I bet they do bluetooth signal strength to determine if the car should lock or not.
But they need a bit of a delay, so it will be "if BT signal strength drops below X dBm for Y seconds" lock the car.
The reason the signal has to drop below the threshold for Y seconds is to stop the car from locking if the signal strength drops momentarily.
Another interesting question if this is right would be.
On Keyless entry cars, the thieves use a transmitter relay...Stick one box near the house, where the key is, and one in the car, and the 2 are linked up, making the car think the key is in the car.

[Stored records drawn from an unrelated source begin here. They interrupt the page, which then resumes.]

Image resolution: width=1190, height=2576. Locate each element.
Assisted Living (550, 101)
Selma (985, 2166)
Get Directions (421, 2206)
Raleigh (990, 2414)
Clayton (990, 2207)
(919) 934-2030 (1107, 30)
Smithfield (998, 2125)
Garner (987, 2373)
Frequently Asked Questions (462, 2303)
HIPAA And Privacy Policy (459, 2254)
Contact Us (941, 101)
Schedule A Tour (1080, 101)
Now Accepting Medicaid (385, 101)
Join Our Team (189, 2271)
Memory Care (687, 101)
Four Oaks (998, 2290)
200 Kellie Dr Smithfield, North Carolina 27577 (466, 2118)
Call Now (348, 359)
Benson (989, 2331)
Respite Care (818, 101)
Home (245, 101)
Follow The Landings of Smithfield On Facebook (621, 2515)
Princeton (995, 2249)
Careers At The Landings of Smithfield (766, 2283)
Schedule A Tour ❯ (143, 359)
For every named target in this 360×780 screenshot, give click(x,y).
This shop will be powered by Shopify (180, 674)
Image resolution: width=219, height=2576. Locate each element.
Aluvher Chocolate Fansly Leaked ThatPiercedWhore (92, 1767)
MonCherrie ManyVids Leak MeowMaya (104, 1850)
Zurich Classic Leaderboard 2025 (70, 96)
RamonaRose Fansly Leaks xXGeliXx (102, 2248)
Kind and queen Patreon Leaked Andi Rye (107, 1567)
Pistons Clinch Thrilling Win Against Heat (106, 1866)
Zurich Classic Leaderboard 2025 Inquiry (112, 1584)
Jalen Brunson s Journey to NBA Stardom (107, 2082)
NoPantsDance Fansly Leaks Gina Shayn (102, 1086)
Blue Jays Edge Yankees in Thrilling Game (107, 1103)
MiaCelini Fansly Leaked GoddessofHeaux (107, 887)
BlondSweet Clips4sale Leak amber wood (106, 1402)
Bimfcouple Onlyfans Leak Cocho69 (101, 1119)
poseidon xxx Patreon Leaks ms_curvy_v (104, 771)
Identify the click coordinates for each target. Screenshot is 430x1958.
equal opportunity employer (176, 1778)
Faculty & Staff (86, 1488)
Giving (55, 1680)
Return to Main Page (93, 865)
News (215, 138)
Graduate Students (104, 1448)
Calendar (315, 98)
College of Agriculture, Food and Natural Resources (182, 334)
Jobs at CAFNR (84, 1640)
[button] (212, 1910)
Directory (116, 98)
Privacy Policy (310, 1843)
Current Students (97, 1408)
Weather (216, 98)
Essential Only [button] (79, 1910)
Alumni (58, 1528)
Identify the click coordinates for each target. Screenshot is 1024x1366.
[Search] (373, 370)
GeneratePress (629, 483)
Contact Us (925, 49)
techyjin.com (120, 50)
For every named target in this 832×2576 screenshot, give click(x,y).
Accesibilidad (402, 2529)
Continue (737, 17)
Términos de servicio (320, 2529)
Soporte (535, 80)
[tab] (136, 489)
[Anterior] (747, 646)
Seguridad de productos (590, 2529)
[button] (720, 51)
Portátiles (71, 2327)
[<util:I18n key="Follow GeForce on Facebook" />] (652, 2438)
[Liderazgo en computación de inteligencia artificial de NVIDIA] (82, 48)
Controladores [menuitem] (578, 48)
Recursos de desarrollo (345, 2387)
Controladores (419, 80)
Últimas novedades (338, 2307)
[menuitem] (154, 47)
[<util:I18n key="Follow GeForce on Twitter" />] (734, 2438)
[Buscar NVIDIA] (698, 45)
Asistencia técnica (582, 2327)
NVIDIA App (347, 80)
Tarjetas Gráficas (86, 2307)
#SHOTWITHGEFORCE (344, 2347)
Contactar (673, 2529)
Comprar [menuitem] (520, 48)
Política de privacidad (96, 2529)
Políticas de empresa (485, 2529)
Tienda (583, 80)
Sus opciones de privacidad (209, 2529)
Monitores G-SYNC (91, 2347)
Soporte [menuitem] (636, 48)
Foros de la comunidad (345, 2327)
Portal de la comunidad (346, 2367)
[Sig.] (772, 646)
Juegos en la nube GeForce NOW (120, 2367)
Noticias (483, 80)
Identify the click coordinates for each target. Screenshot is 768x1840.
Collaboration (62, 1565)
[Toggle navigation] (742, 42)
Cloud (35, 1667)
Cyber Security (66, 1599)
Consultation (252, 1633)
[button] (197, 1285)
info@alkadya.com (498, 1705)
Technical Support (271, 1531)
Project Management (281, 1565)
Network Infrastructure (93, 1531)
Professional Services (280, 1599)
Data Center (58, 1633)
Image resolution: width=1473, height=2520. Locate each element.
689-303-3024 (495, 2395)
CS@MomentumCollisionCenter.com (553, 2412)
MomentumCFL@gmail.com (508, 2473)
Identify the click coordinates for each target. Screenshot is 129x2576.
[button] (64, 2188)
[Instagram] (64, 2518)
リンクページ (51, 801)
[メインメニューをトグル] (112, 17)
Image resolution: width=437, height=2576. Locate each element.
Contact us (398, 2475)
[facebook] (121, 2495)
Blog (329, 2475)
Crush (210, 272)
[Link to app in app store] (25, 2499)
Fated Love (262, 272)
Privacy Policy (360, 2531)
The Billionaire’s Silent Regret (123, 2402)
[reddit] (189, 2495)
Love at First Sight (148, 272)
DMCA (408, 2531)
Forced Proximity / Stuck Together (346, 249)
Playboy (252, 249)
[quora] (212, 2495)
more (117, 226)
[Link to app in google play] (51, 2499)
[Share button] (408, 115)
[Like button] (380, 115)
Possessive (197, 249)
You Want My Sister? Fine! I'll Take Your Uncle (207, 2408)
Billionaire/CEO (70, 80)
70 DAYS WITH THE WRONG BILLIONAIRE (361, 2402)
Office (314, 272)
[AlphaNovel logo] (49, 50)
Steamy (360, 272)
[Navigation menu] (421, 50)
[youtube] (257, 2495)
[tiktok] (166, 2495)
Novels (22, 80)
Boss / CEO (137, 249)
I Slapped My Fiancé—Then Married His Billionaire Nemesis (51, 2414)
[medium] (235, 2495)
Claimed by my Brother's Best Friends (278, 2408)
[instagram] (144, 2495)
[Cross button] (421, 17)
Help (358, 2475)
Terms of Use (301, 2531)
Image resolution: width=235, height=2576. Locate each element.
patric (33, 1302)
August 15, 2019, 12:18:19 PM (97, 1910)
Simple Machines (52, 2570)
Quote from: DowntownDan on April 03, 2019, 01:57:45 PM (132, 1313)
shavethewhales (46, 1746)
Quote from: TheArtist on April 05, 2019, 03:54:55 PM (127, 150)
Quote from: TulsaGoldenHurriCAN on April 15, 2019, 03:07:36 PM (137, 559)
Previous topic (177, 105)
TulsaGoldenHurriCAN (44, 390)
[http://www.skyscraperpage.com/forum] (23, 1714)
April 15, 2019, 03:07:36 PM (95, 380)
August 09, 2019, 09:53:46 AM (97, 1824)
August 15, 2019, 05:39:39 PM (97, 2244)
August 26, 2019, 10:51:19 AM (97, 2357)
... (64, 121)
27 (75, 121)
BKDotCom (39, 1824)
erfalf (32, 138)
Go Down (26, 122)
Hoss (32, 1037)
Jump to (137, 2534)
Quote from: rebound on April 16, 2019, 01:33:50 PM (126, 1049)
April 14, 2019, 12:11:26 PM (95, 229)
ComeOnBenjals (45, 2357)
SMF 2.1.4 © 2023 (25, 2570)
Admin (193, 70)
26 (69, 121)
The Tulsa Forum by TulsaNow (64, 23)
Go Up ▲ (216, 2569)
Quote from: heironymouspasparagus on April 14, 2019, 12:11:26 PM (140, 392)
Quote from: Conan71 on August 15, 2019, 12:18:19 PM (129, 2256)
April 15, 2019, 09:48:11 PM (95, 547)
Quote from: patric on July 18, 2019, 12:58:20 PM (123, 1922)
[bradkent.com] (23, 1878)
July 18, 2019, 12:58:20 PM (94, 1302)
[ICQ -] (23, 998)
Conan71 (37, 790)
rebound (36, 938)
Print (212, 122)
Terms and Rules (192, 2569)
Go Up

If i am right, i would imagine if the thief knew where your phone is at night, they would be able to get a similar setup, to fool the car into thinking that the phone was near the car.
In this case, the safest thing would be to have the bluetooth turned off when sleeping.
EDIT : Well did not take long to find someone claiming to have done a relay attack.
Vendor: Tesla, Inc. Vendor URL: Versions affected: Attack tested with vehicle software v11.0 (2022.8.2 383989fadeea) and iOS app 4.6.1-891 (3784ebe63). Systems Affected: Attack tested on Model 3. M…
research.nccgroup.com
Seems Tesla has tried mitigating this by limiting how long your phone can take to reply...A relay attack would add latency, but these guys say they have made a device that can transmit from sender to receiver in the relay so fast the car will not be able to detect that this is a relay.